- [Instruction A]: In the Wireshark mailing list message, what does Gloria want to turn the destination IP address into?
- [Instruction B]: Write the rest of the Wireshark mailing list message, picking up after its last line.

- [Given text]:
Wireshark mailing list archives

Re: GTP session plugin


From: Pascal Quantin <pascal.quantin () gmail com>
Date: Mon, 2 Nov 2015 16:29:25 +0100

2015-11-02 16:20 GMT+01:00 POZUELO Gloria (BCS/PSD) <gloria.pozuelo () bics com
:

Hello!

I would like to ask you about a problem that I encountered while working
in this development. I need to get the IP dst from the packet information
and convert it to string (char *), but by inspecting the type _address I
can see the data pointer, which I thought it would be the memory address of
the final IP data, but I've checked if this integer correspond with the IP
dst and turned out not to be the expected address. Could you help me with
this matter? Is there a better way to get the IP address from pinfo and
convert it to string?

Thank you very much in advance,

Regards.


Hi Gloria,

you did not indicate us which Wireshark version you are using, but assuming
it's a recent one you are probably interested by the address_to_str()

(Data on finding visible targets)
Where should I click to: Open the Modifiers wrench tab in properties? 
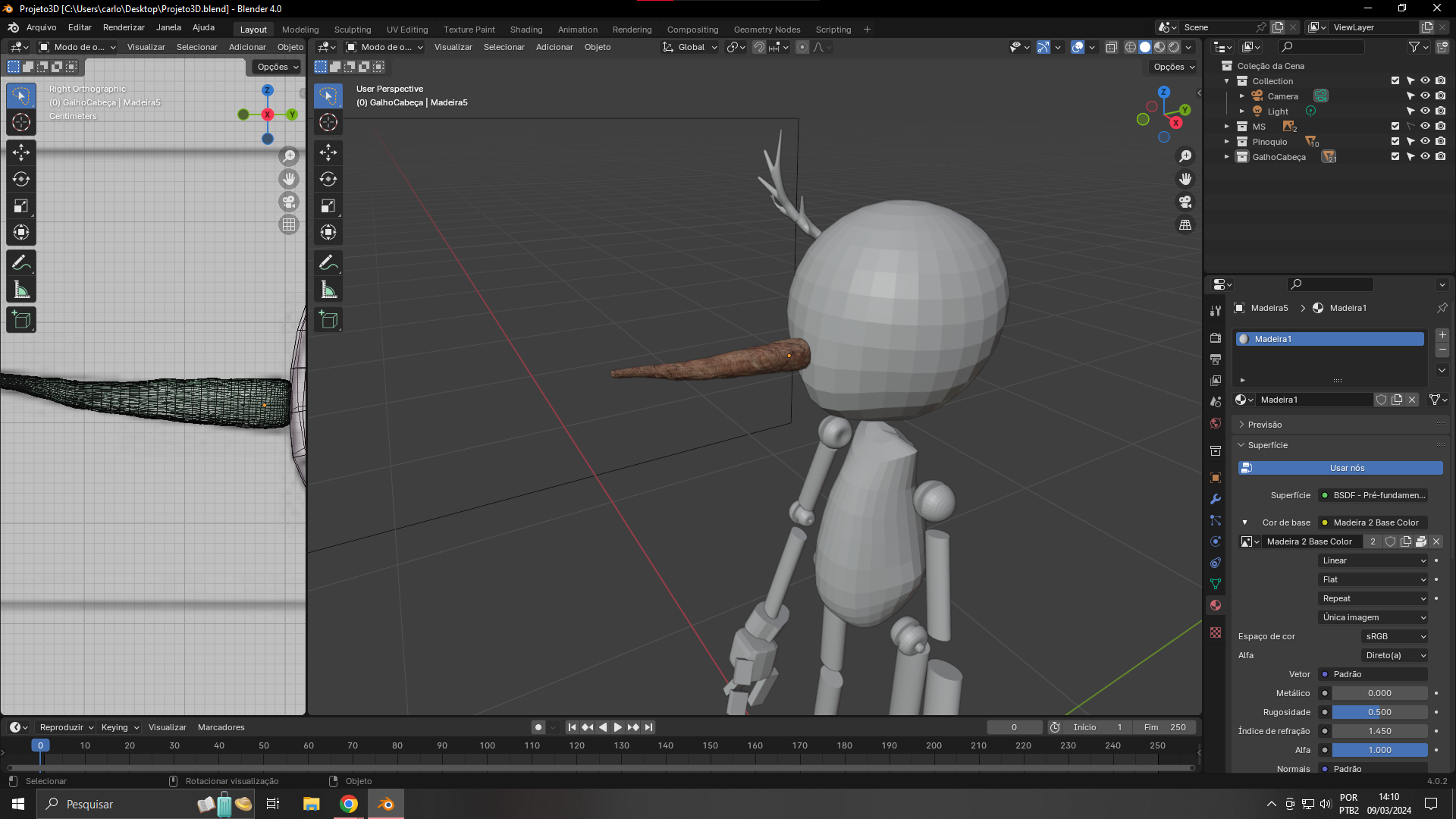pyautogui.click(x=1216, y=499)
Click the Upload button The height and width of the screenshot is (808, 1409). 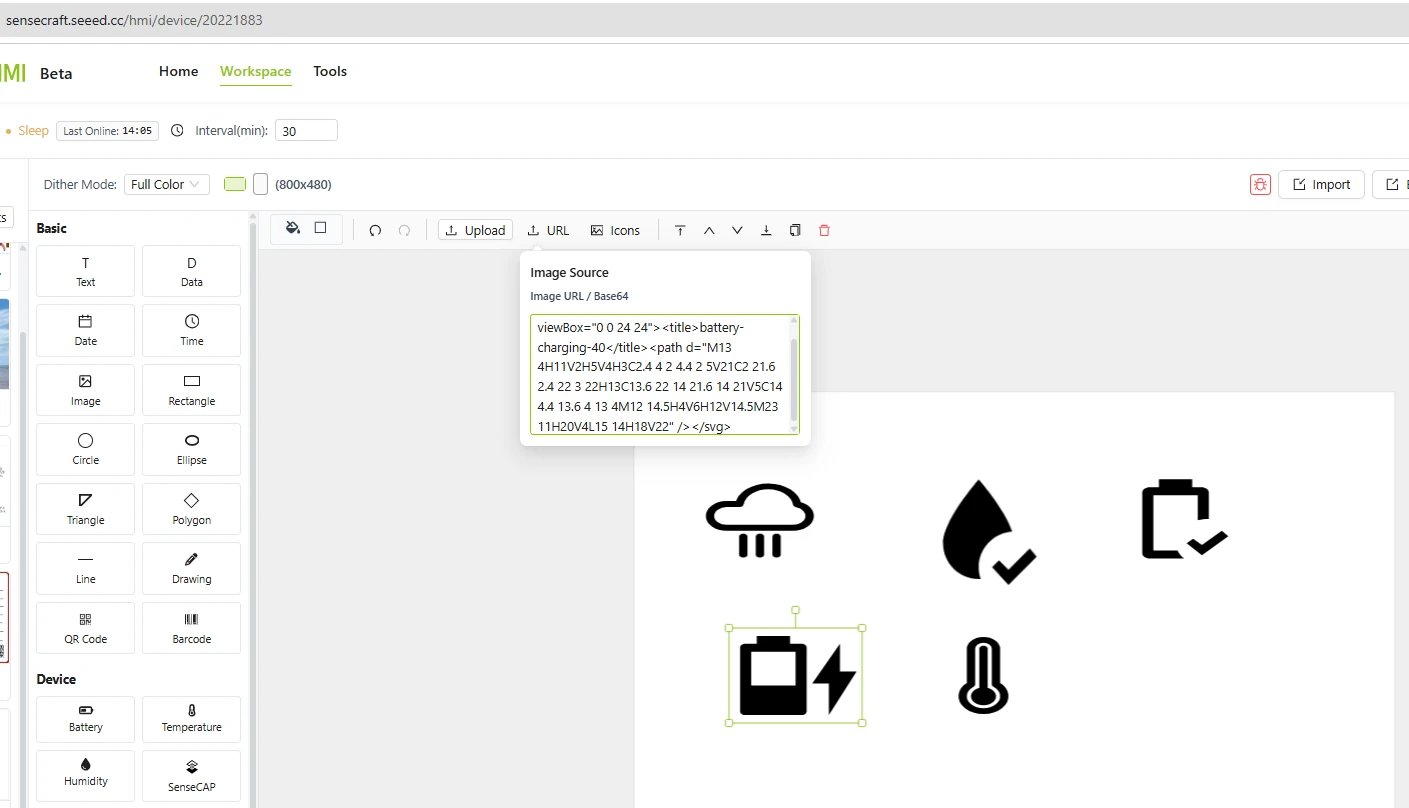tap(475, 230)
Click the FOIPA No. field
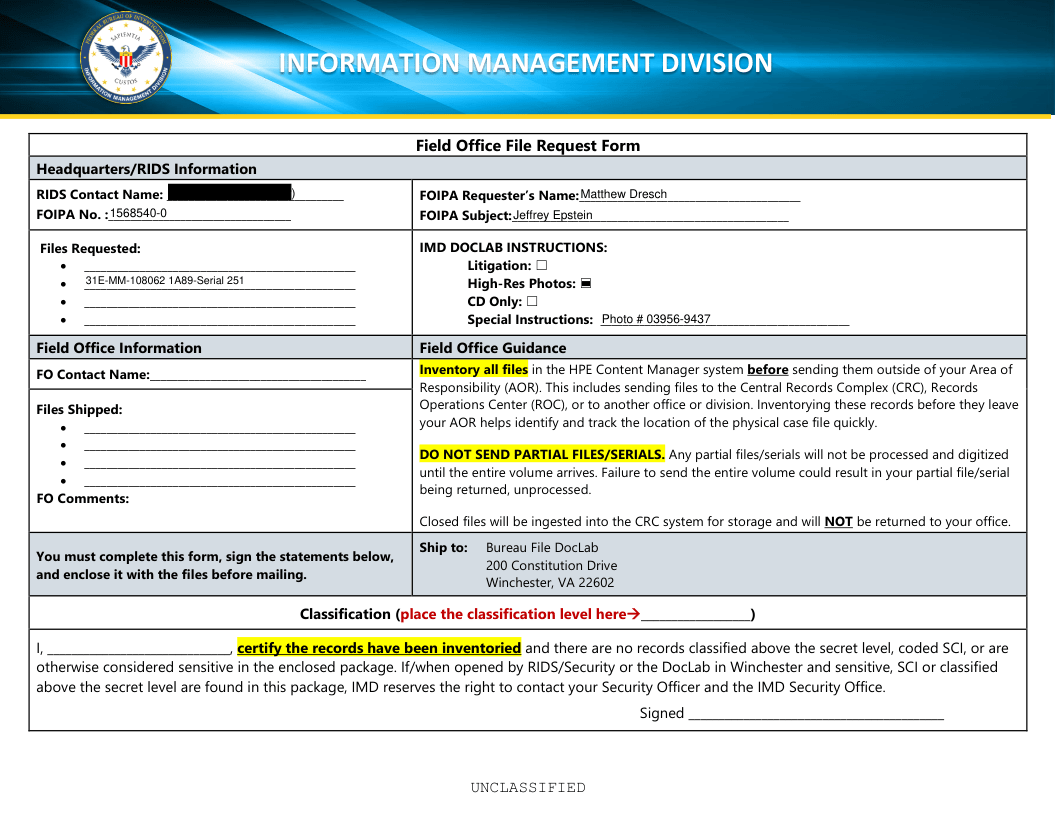The height and width of the screenshot is (816, 1056). pos(199,214)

- [Result A]: A string (char *).

- [Result B]:
function found in epan/to_str.h file.

Best regards,
Pascal.

-----Original Message-----
From: Jeff Morriss [mailto:jeff.morriss.ws () gmail com]
Sent: Friday 23 October 2015 20:56
To: Developer support list for Wireshark; POZUELO Gloria (BCS/PSD)
Subject: Re: [Wireshark-dev] GTP session plugin

On 10/22/15 03:43, POZUELO Gloria (BCS/PSD) wrote:
Hi all,

I get in touch with you, since I would like to develop a new plugin
for GTP protocol (V1 and V2 versions). This functionality would
consists of looking for all messages that belongs to the same session.
For
instance: you select from 1 to N Create Session Request or Create PDP
Context and all the information about those sessions will be shown,
this way you could export those specific packets.

It sounds like what you're describing is similar to what another of other
dissectors (like TCP, SCTP, and I think SCCP).  You would basically need to
modify the GTP dissector to build up state which includes information about
each GTP session (similar to the way the TCP dissector builds up state
information about each TCP connection).

I can't really offer any specific advice other than to look at how other
dissectors do it.  If you want a starting point, look at the "tcp.stream"
field (which uniquely identifies a TCP connection that the TCP dissector
has found).  Also you need to be aware that dissectors usually build up
this state only on the first pass through the packets (when
pinfo->fd->flags.visited is FALSE).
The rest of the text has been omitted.